§ **DIRECTIVE**: Output the lines starting at the one that contains "Task: Toggle the RANGE2 rule checkbox" and ending at the last line of the entries, with both ends included. Leave the pictures out of the output.

** BEGIN MATERIAL SUPPLIED **

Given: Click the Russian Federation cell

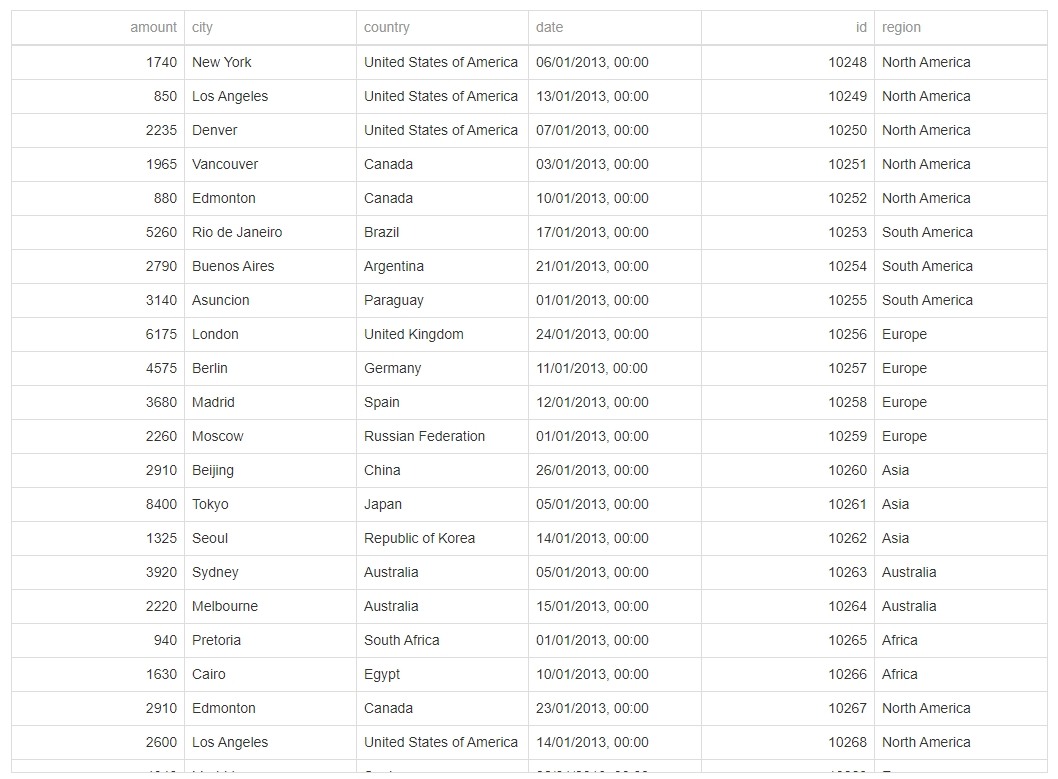Looking at the screenshot, I should 424,436.
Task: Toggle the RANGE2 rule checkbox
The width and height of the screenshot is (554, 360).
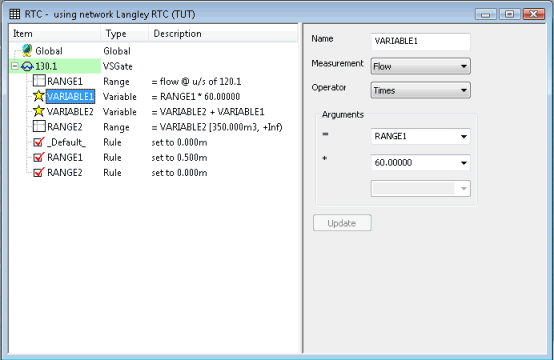Action: point(39,172)
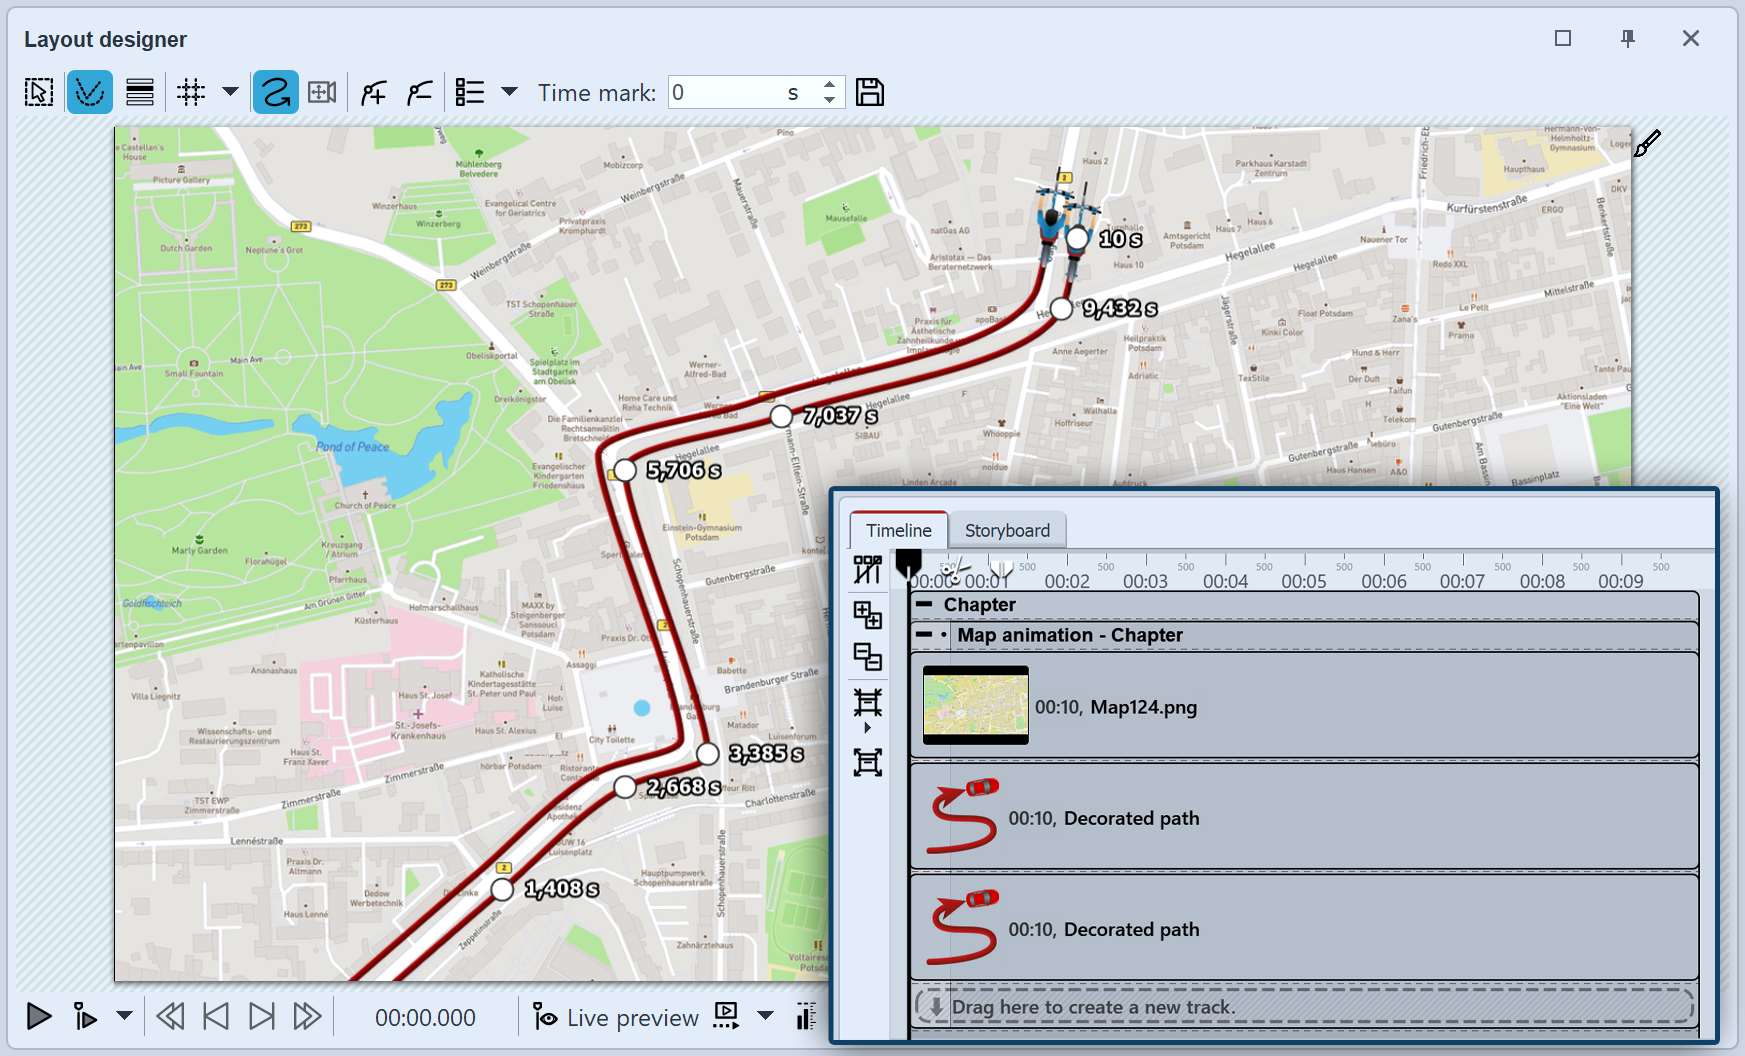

** END MATERIAL SUPPLIED **

§ **ANSWER BELOW**:
Task: Toggle the RANGE2 rule checkbox
The width and height of the screenshot is (554, 360).
Action: point(39,172)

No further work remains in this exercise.